German industry slows down as US jobs grow

Forex Trading plan

What happened?

German industry gets hit by the biggest downturn since 2009. German industrial output, which includes Germany’s dominant factory sector, dropped 5.3 percent in October from the same month in 2018, as reported by the Federal Statistics Office. This gloomy figure will likely weigh on the overall Eurozone growth in the fourth quarter. Also, just recently, US non farm payrolls recorded the best increase in jobs in the last 10 months. Nonfarm payrolls increased by 266,000 jobs last month. This pleasantly surprised equity investors, as the S&P 500 index rose after the announcement.

Why is this important?

In general

German industrial output is a key metric that shows the health of the German and the European Union economies. This is because in Germany industrial production makes up a big chunk of the overall GDP growth picture. Also, since Germany is the largest economy in the EU, such a slowdown weighs significantly on the overall GDP growth picture of the Eurozone economies and the EU.

Whereas US non farm payrolls is a regular monthly report that shows how many non farming industry jobs were created in the US economy over the past month. Investors and traders tend to observe this figure closely as it signals the path of the US economy. More jobs created means unemployment is falling and the economy is growing.

For investors

Germany’s export-focused economy has been hit by the US-China trade war, uncertainty over Brexit and a sharp decline in car industry output, which has been disrupted by new emissions rules and the shift to electric vehicles. The larger than expected drop in industrial output came primarily from the production of capital goods, including tools, buildings, vehicles, machinery, and equipment. The German car industry was the focal point of the report. It currently directly employs around 830,000 people and supports a further 2m jobs in the wider economy. Vehicle production in Germany slumped by a whopping 14.4 percent in October, on a year on year basis.

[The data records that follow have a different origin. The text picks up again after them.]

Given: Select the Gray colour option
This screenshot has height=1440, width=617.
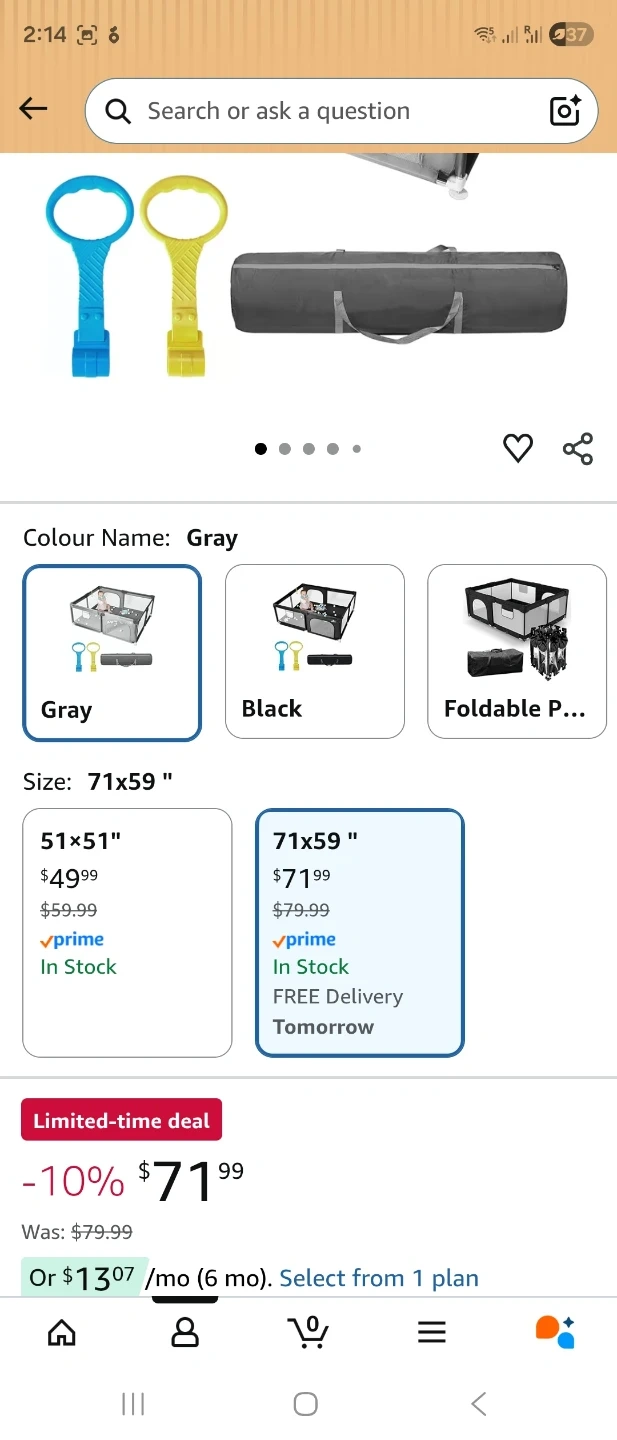Looking at the screenshot, I should (112, 652).
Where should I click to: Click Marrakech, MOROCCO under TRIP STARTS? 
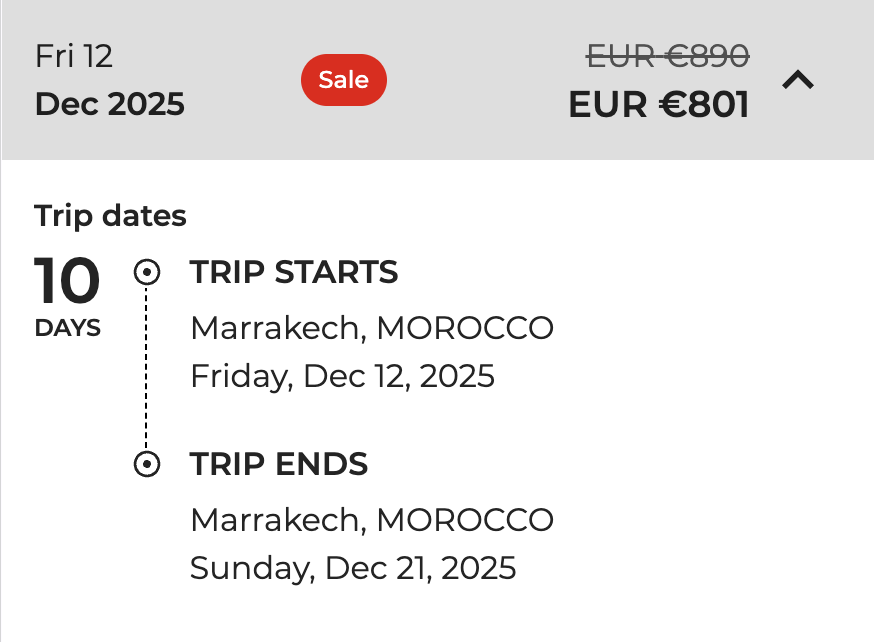(x=372, y=328)
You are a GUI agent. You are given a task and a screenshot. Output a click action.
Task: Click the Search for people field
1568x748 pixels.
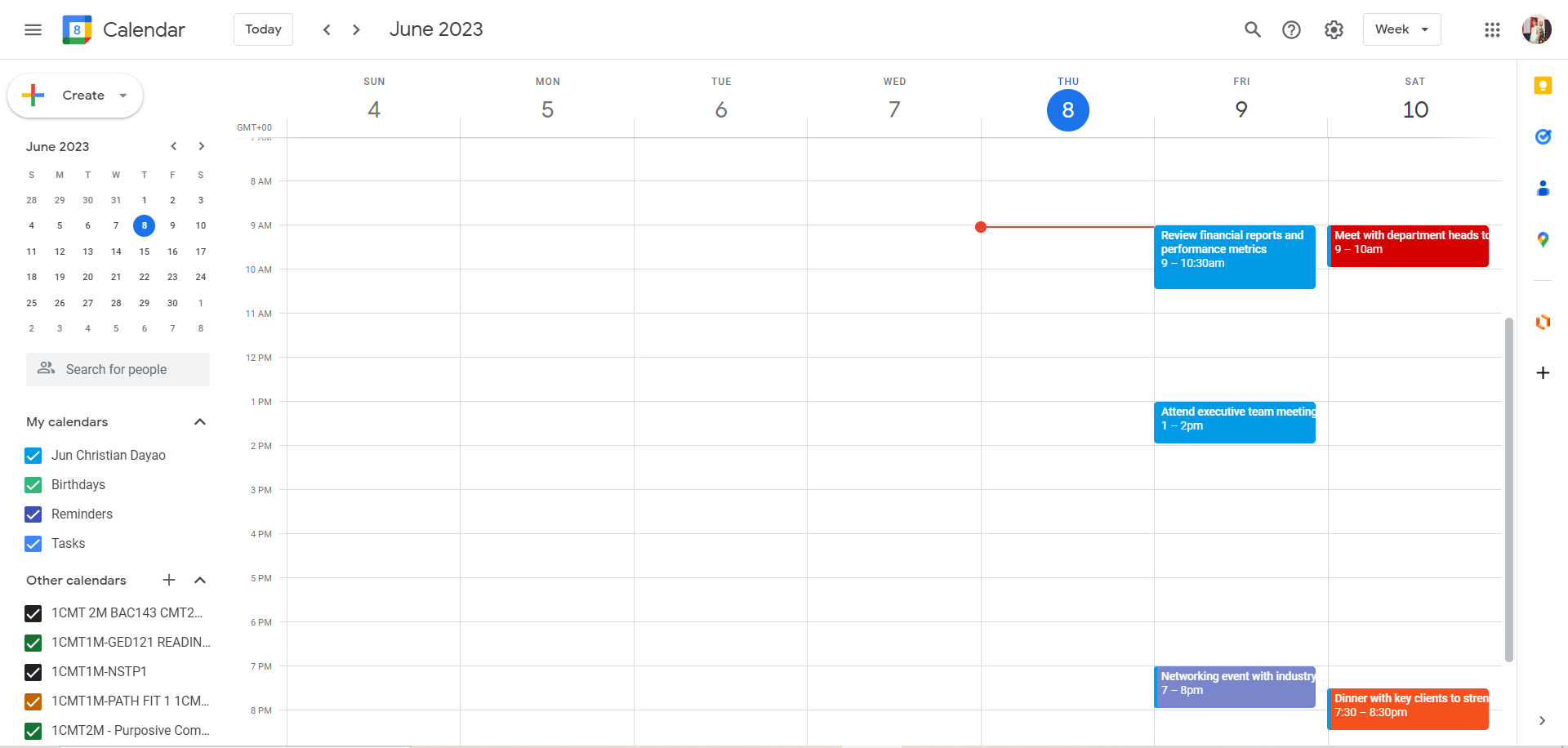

Here is the German industrial production year on year growth chart for illustration:

Source: Tradingeconomics 

The German economy grew by 0.1 percent in the three months to September, barely avoiding a recession. As per Andrew Kenningham at Capital Economics, “The latest data support our view that a recession is still more likely than not in the coming quarters”. That is a frightening prediction that is bound to drag the Eurozone economy down.

For traders

The non farm payrolls, on the other hand, pleasantly surprised traders, even though a larger figure was already expected due to more than 46,000 GM workers returning from a 40-day strike. Nonetheless, job creation continued to surprise investors and traders. The S&P 500 index rose on the news, rising by around 15 points shortly after the announcement.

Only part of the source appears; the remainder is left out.